> _Input for this task_
.....

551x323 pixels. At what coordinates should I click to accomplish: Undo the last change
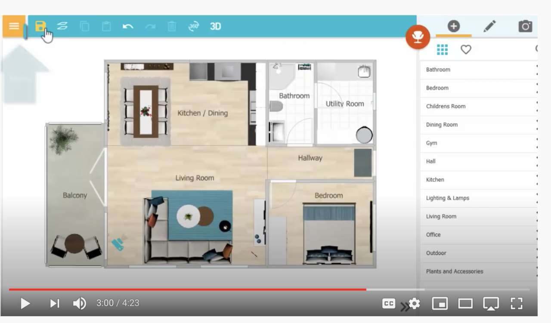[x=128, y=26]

.....

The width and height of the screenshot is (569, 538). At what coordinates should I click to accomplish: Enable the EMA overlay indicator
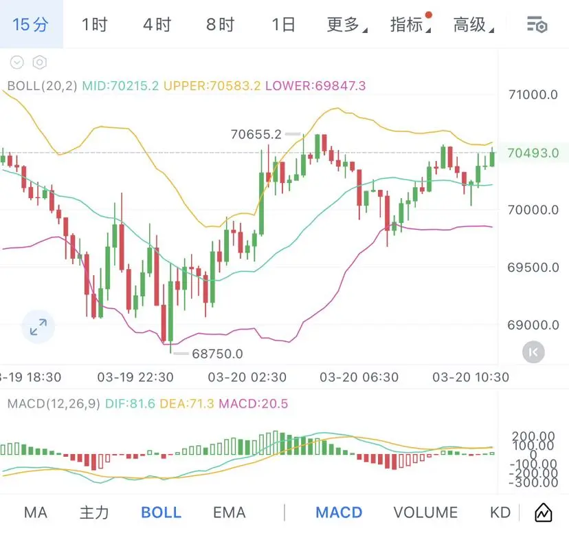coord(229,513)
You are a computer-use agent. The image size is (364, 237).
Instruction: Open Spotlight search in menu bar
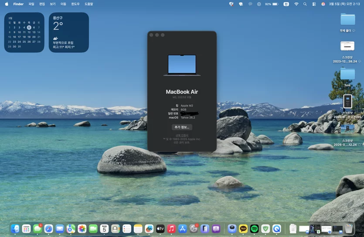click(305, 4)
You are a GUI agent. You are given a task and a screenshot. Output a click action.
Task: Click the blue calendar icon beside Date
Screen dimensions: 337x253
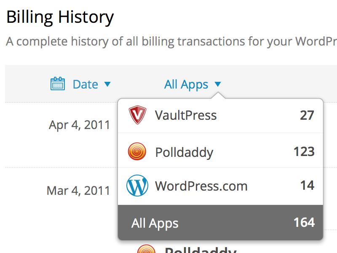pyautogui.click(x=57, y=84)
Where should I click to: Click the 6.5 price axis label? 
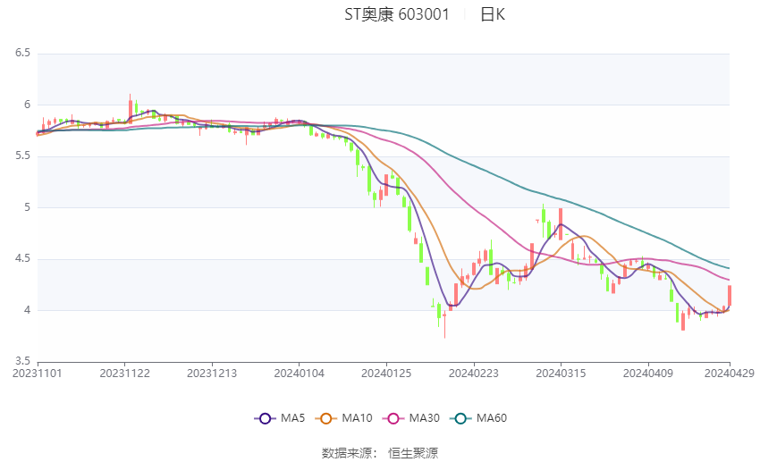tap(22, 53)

.....

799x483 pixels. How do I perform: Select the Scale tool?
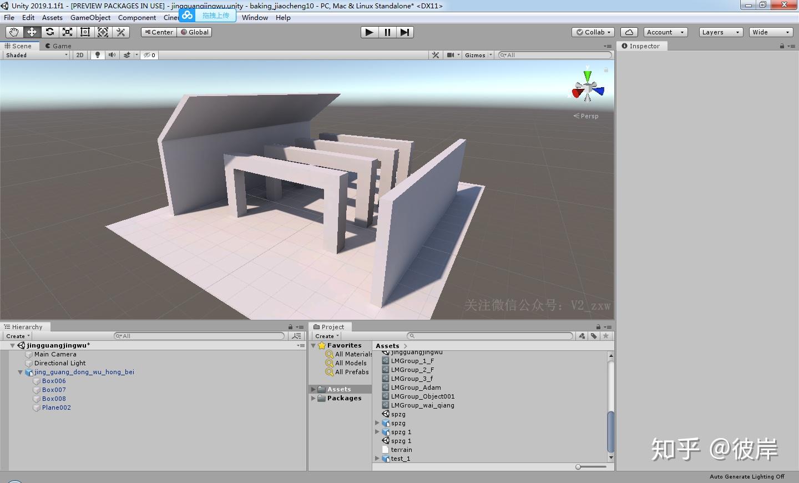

.....

> _Work task_
Reproduce every line in the records above that contains the word "agent".

> _Response for this exercise_
You are a computer-use agent. The image size is (364, 237).
You are a GUI agent. You are given a task and a screenshot. Output a click action.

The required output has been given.